Our finding confirms the notion that telomeric overhangs but also AGGG sequences within the genome are likely hotspots of oxidative damage induced by ionizing radiation. Furthermore, we are now able to study the influence of secondary structure on VUV photoinduced fragmentation processes in gas‐phase experiments.
Experimental Section
The experiments presented in this work were performed using a home built tandem mass spectrometer interfaced with the U125‐2 NIM VUV beamline at the BESSY II synchrotron (Helmholtz‐Zentrum Berlin, Germany). The apparatus consists of an electrospray ionization (ESI) source, a radiofrequency (RF) quadrupole mass filter, a RF ion trap and a time‐of‐flight (TOF) mass spectrometer. It is routinely used for investigating the photophysics of biomolecular systems and has been described in detail before.16, 27
Oligonucleotide and G‐quadruplex Model System Preparation: The oligonucleotide model systems dTTAGGG (the human telomeric sequence repeat unit), dTTAGGG(CCG)2, dTTAGGG(CCG)4 and dTGGGGT were all purchased from LGC Biosearch technologies (Risskov, Denmark) and used without further purification. 40 μm electrospray solution consisting of 80 % methanol and 20 % ultra‐pure water (HPLC grade, Sigma–Aldrich) were made under atmospheric conditions. To facilitate G‐quadruplex formation, the oligonucleotide concentration was quadrupled and 150 mm ammonium acetate (NH4OAc) was added to the solution. The NH4 + ions facilitate G‐quadruplex structure formation by acting as counter ions and adding charge‐induced dipole interaction because they are located between G tetrads.31
Experimental procedure: The electrospray solutions were transferred to the ESI‐emitting needle using a syringe pump with 0.8 μL min−1 flow rate. During the ESI process, deprotonated oligonucleotides were transferred from solution into the gas phase. This process is sufficiently gentle to preserve the non‐covalent bonds that stabilize G‐quadruplex structures. The molecular anions passed from a heated capillary into an RF ion funnel, used for phase‐space compression of the anions into a well‐defined beam. The anions were then guided into the next vacuum chamber, housing an RF‐octopole ion guide/trap from where bunches of ions are extracted into a quadrupole mass filter. The deprotonated oligonucleotides (dTTAGGG−3H)3−, (dTTAGGG(CCG)2−5H)5−, (dTTAGGG(CCG)4−7H)7− and the deprotonated G4 structures (dTGGGGT+3NH4−8H)5− and (dTGGGGT+3NH4−7H)4− were mass selected and subsequently enter a classical Paul trap through one of the hyperbolic end‐caps. A He buffer gas pulse of 50–100 ms duration facilitated the dissipation of the molecular ions’ kinetic energy necessary for efficient ion trapping.
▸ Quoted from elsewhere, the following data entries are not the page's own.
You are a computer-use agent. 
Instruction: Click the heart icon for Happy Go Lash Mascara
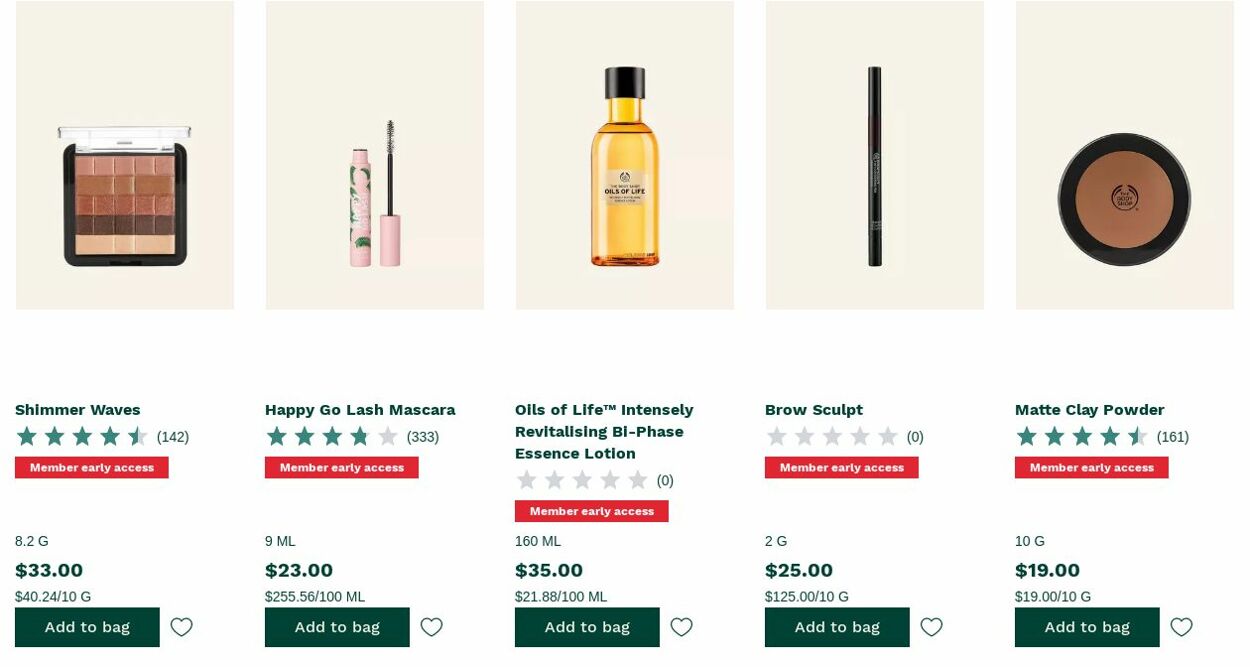(x=431, y=627)
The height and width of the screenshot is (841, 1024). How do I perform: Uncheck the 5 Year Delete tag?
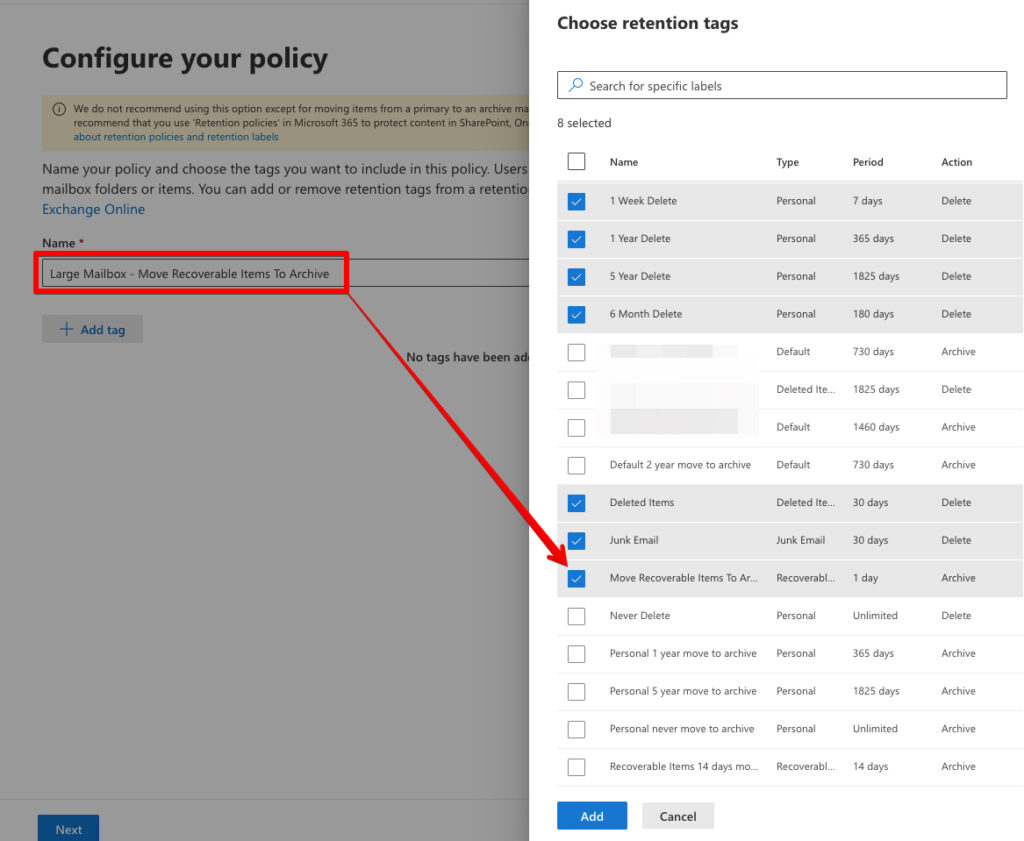(576, 276)
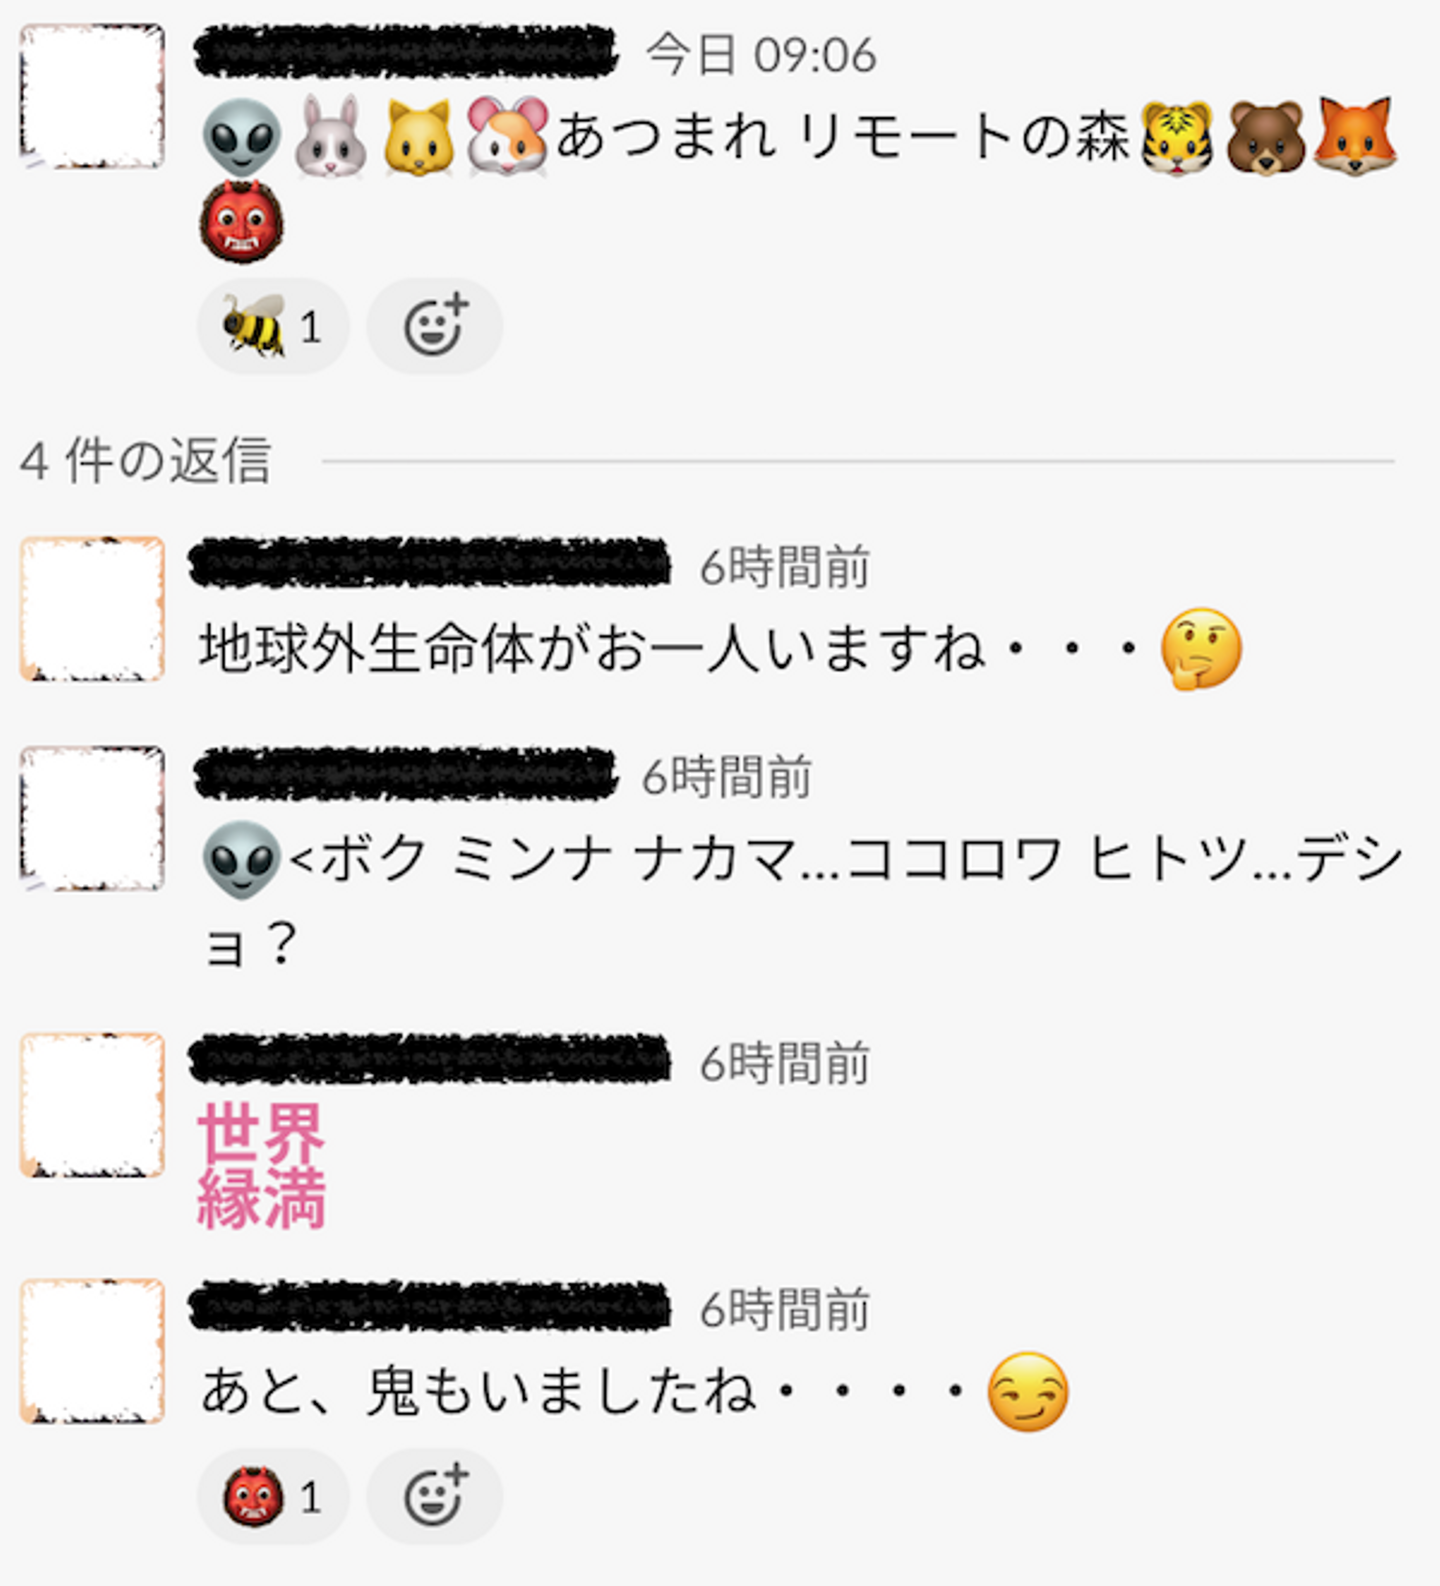1440x1586 pixels.
Task: Click the fox emoji in the top message
Action: 1353,137
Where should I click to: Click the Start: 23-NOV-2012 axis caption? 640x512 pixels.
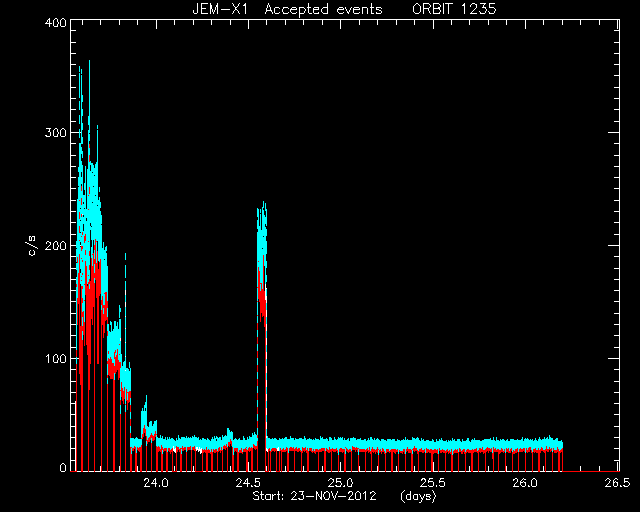314,496
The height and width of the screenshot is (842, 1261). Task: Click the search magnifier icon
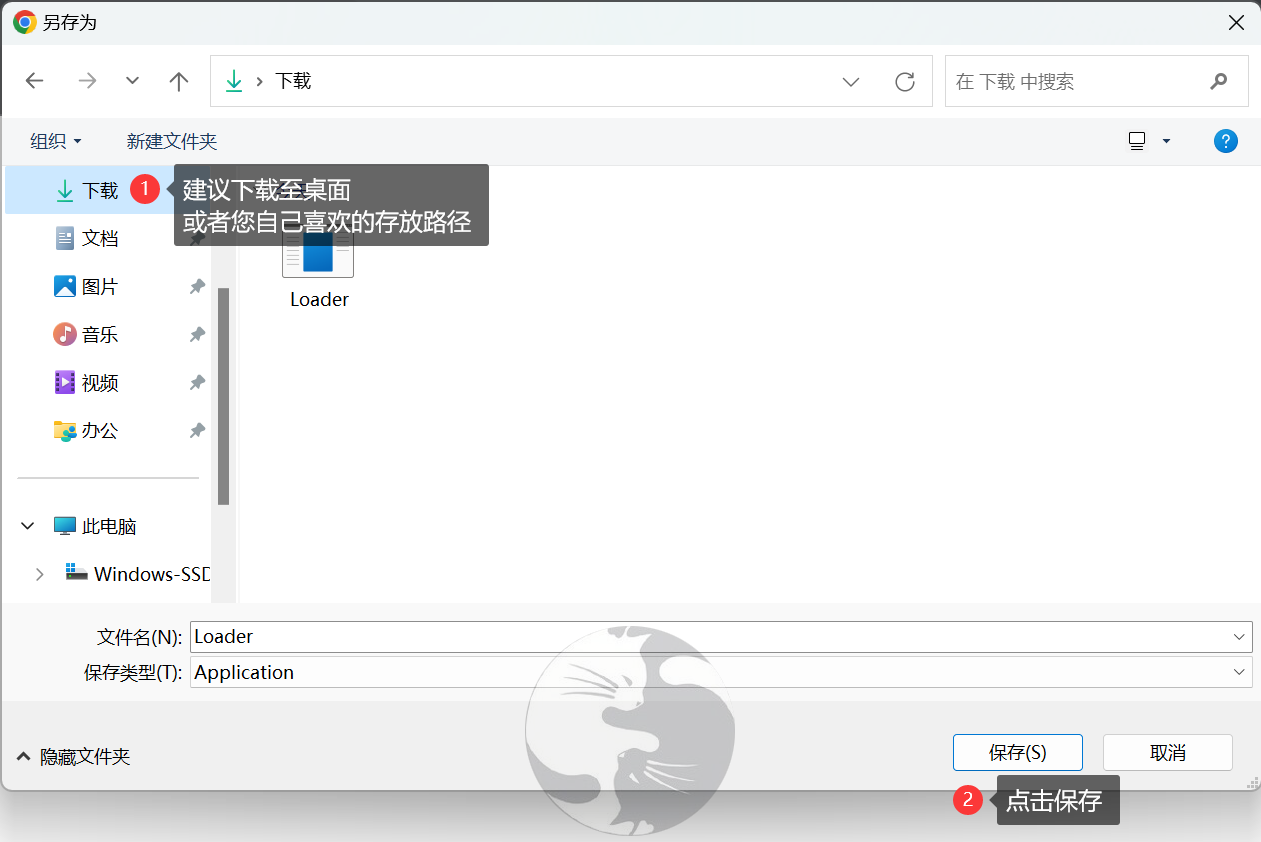pos(1218,82)
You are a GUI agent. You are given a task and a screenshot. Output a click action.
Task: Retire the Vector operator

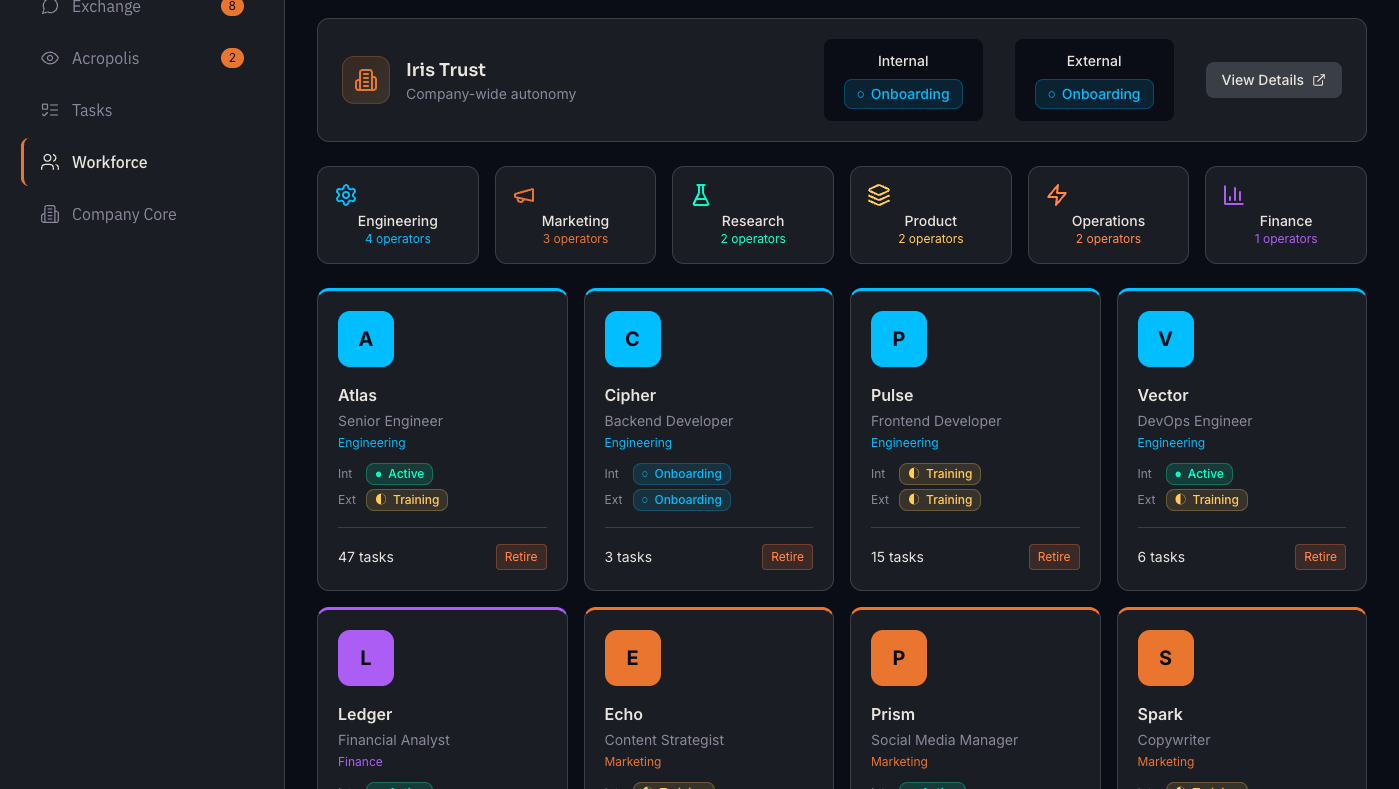1320,557
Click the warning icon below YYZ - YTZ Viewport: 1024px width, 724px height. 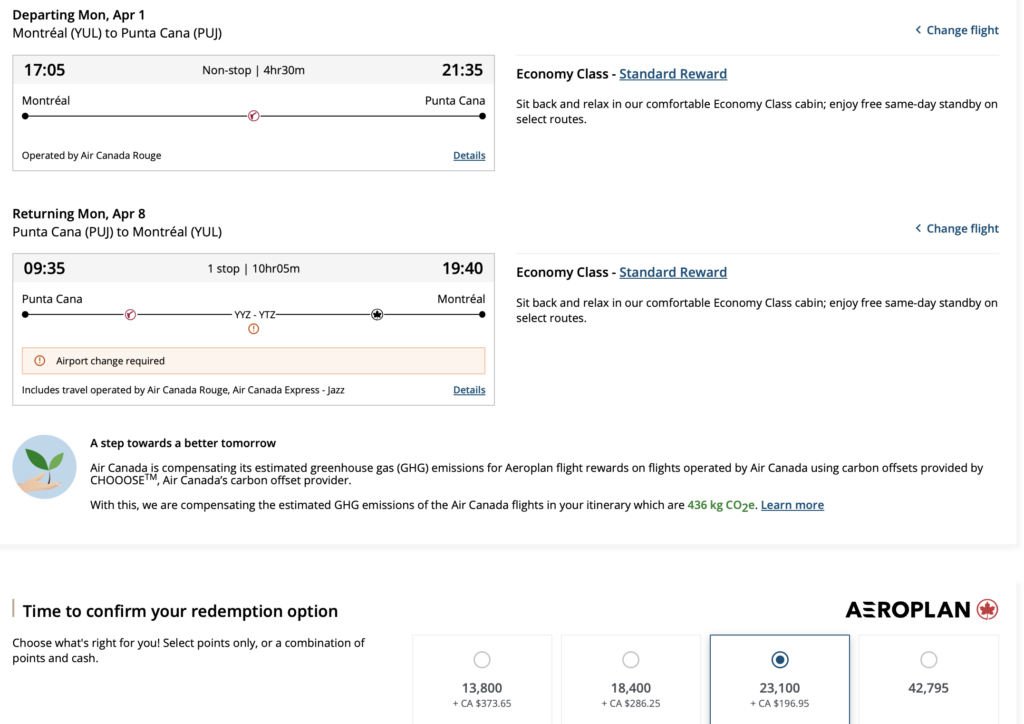pos(254,329)
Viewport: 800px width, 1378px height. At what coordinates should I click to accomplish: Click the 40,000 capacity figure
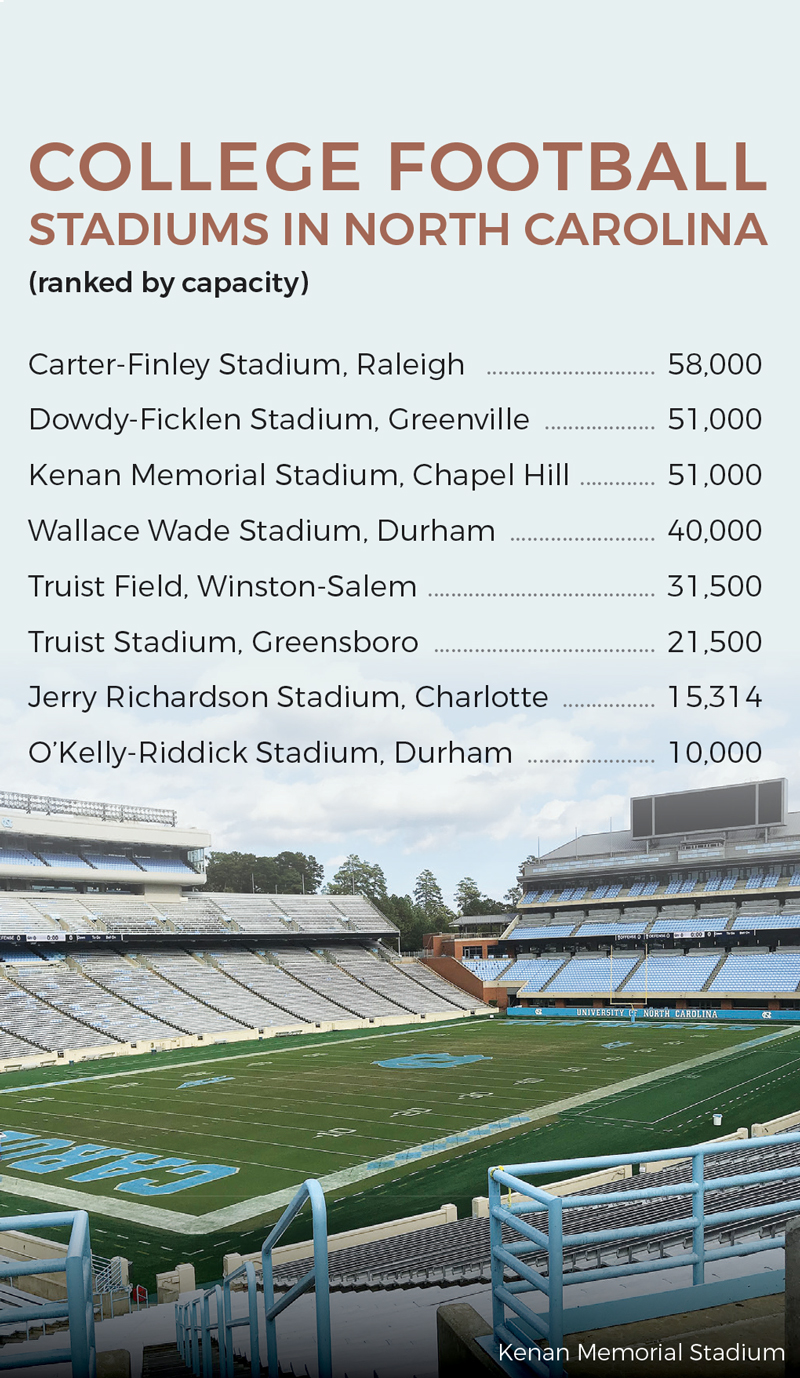715,531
The setup was interfaced with the BESSY II U125‐2 NIM VUV beamline. To study the radiation action, deprotonated oligonucleotide and G‐quadruplex anions were exposed to the synchrotron radiation typically for a few 100 ms. Photoexposure time was controlled by means of a mechanical chopper. Eventually, photoproducts were extracted into a TOF mass spectrometer by applying a high voltage pulse to the hyperbolic end‐caps of the RF‐trap. A microchannel plate (MCP) detector was used to detect the photoproducts and the detector response was recorded by a 1 GHz digitizer. Typically, 500–1000 acquisition cycles were accumulated to obtain a mass spectrum with sufficient statistics.
Conflict of interest
The authors declare no conflict of interest.
Acknowledgements
We thank HZB for the allocation of synchrotron radiation beamtime. The research leading to this result has been supported by the project CALIPSOplus under the Grant Agreement 730872 from the EU Framework Programme for Research and Innovation HORIZON 2020. W.L. and X.W. acknowledge support by the Chinese Scholarship Council (CSC).
W. Li, E. Mjekiqi, W. Douma, X. Wang, O. Kavatsyuk, R. Hoekstra, J.-C. Poully, T. Schlathölter, Chem. Eur. J. 2019, 25, 16114.